A parole board hearing for Justin Holz is shedding new light on the circumstances surrounding the Oct. 10, 2017 collision on Main Street that claimed the life of 23-year-old Cody Severight. A copy of the written decision by the Parole Board of Canada was obtained by the Free Press.
Holz pleaded guilty to dangerous driving causing death and was sentenced Oct. 30, 2019 to 2½ years in prison. Other charges, included impaired driving causing death, were stayed by the Crown as part of a plea deal.
He was granted full parole April 15, 2020.
Holz was drinking with colleagues at a downtown Winnipeg pub prior to the crash in 2017. Holz, who was off duty at the time, said he drank four pints of beer and felt pressured by his co-workers to stay longer than he intended.
In the decision, he acknowledged he was likely impaired at the time of the crash. However, Holz wasn’t administered a breathalyzer test for at least three hours after the deadly collision.
Severight was walking across Main near Sutherland Avenue shortly after 8 p.m. when Holz struck him, travelling between 76-79 km/h, court heard at Holz's sentencing hearing in 2019.
The impact broke Severight’s neck and fractured his skull; he died in hospital shortly after.
Holz fled the scene and drove north up Main to a parking lot on Red River Boulevard. He called police about 10 minutes after the crash.
Holz told the parole board he didn’t remain at the scene, just north of the Higgins Avenue underpass, because he was aware of assaults in the area.
"You told the board your decision to flee the scene was based on the location of the offence, near a known (gang) bar and the fact you were wearing a golf shirt that identified your affiliation to law enforcement," the decision said.
Details about the delayed breathalyzer test emerged in the weeks after the crash.
Two Winnipeg police officers were put on paid administrative leave following a probe of the incident by Manitoba’s Independent Investigation Unit. Holz told the parole board he didn’t know why there was a three-hour delay and that he had "no part" in requesting it.
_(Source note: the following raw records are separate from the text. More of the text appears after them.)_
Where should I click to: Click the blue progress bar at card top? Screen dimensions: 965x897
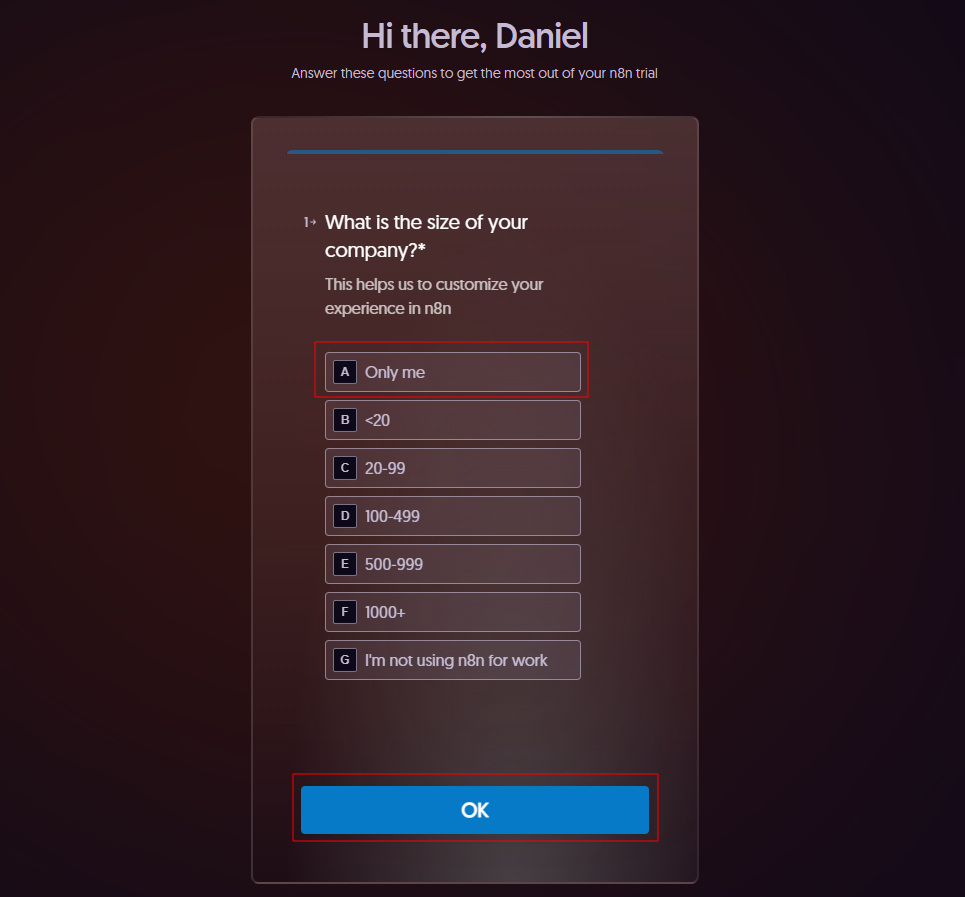pyautogui.click(x=475, y=152)
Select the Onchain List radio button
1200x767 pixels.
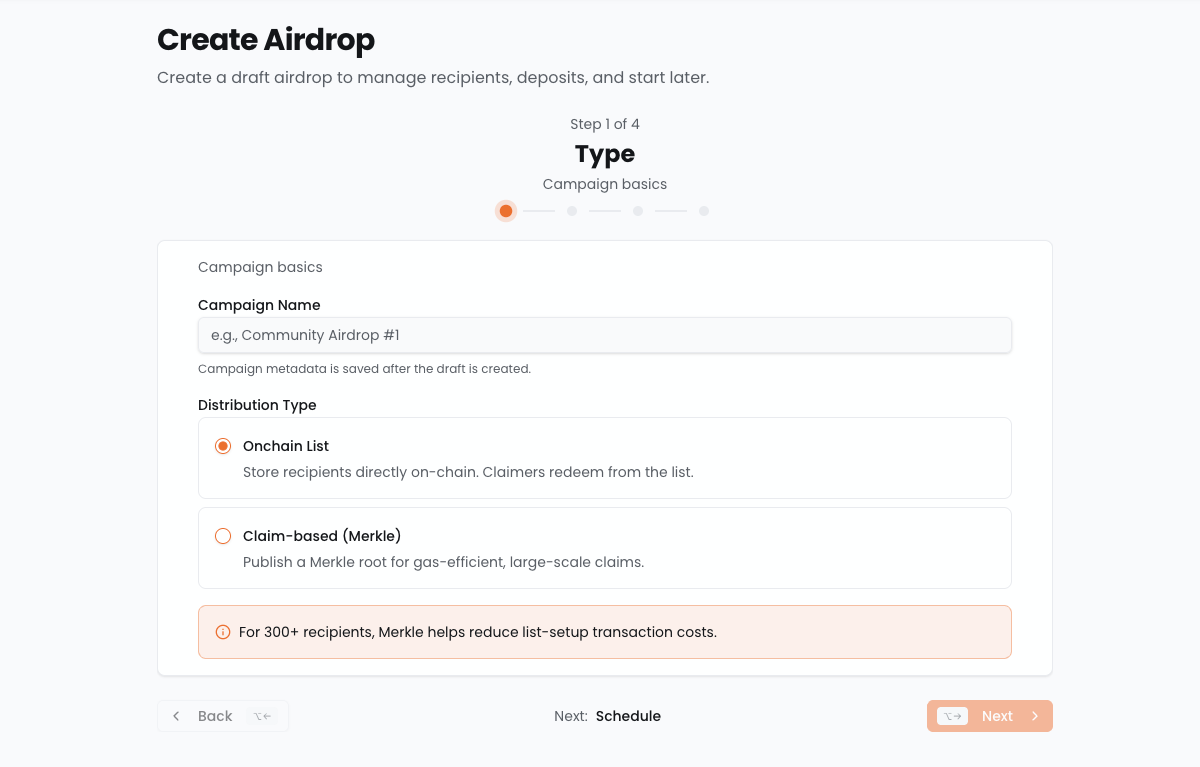pos(223,446)
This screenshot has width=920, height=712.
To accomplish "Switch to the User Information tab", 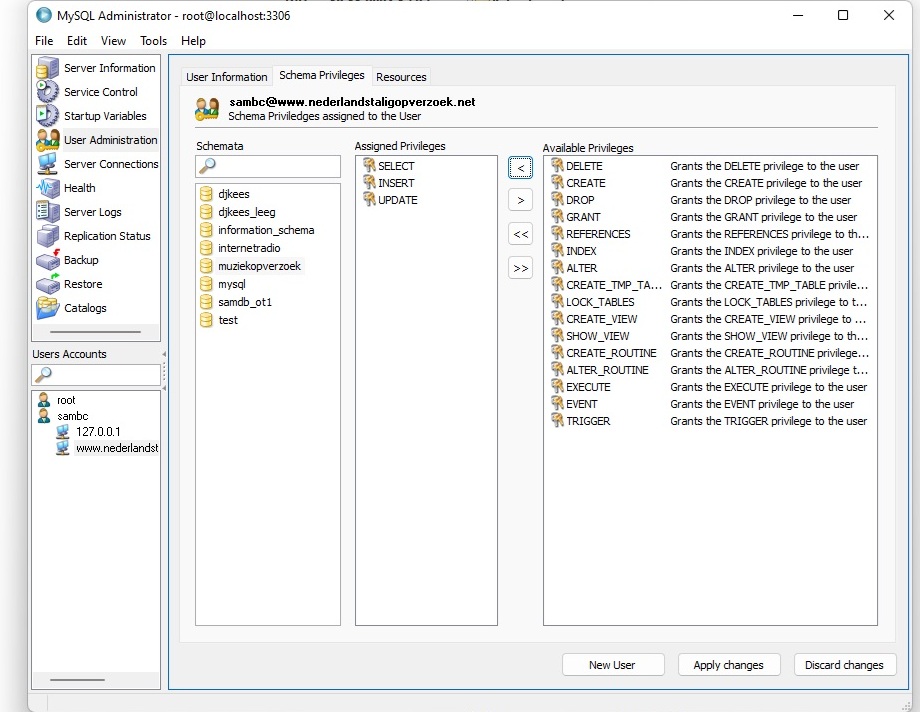I will click(227, 77).
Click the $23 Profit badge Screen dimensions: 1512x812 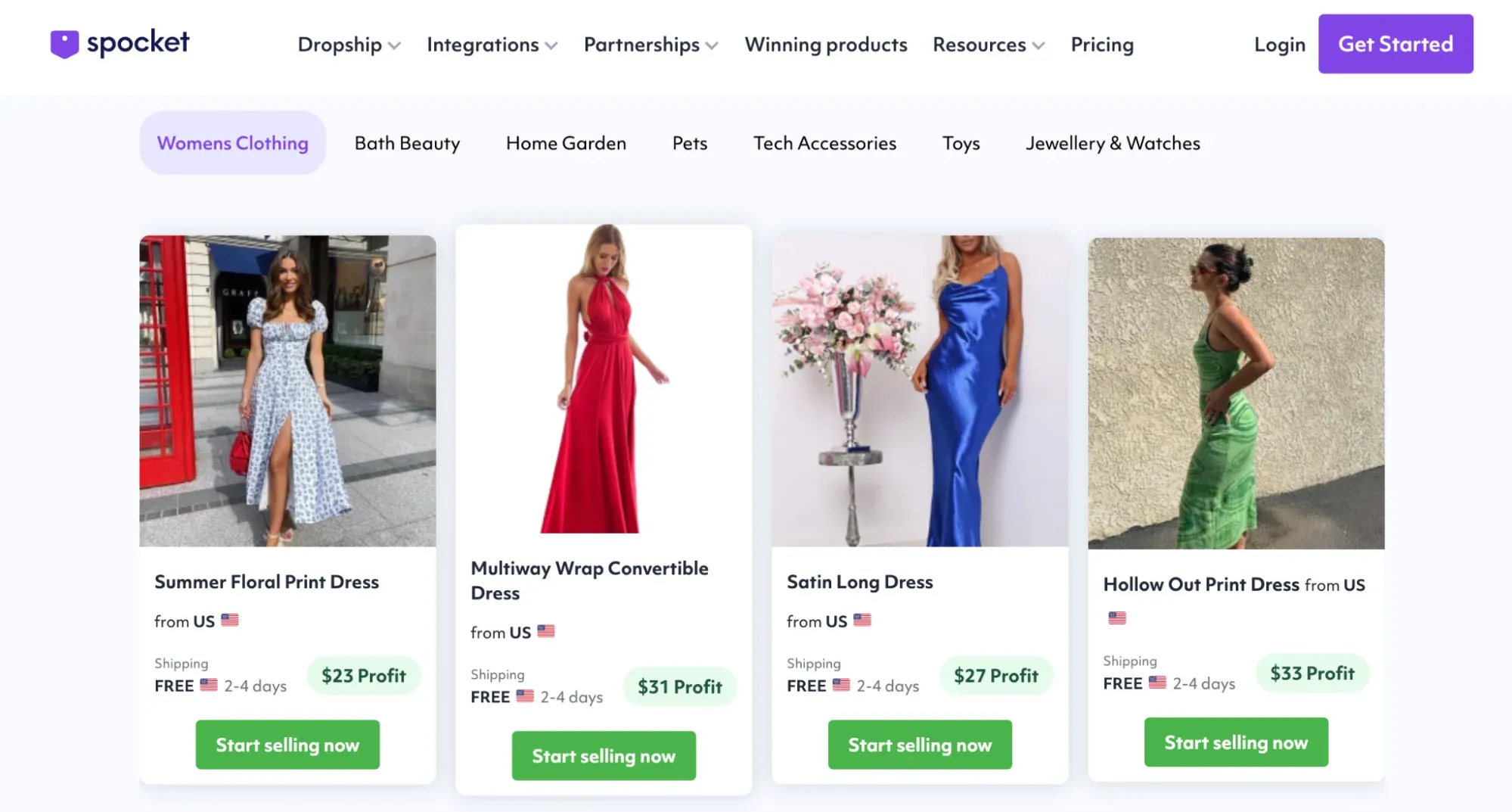(x=364, y=676)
As part of his parole, Holz was banned from driving for three years. He is also prohibited from drinking. It was recommended he be released to an undisclosed location instead of a halfway house due to safety concerns related to his career in law enforcement.
"Your use of alcohol prior to the offence impaired your judgment and limited your ability to safely operate your motor vehicle. Abstaining from alcohol is an important risk-management strategy that will reduce your risk to re-offend," the decision states.
During the hearing, Holz said he has maintained his sobriety and has not had a drink since the night of the crash, and that he has undergone counselling.
The board found Holz accepted responsibility for the hit-and-run and assessed him as a "low risk, low needs offender."
Holz said he was terminated from the Winnipeg Police Service and didn’t fight the decision, although police have never confirmed that.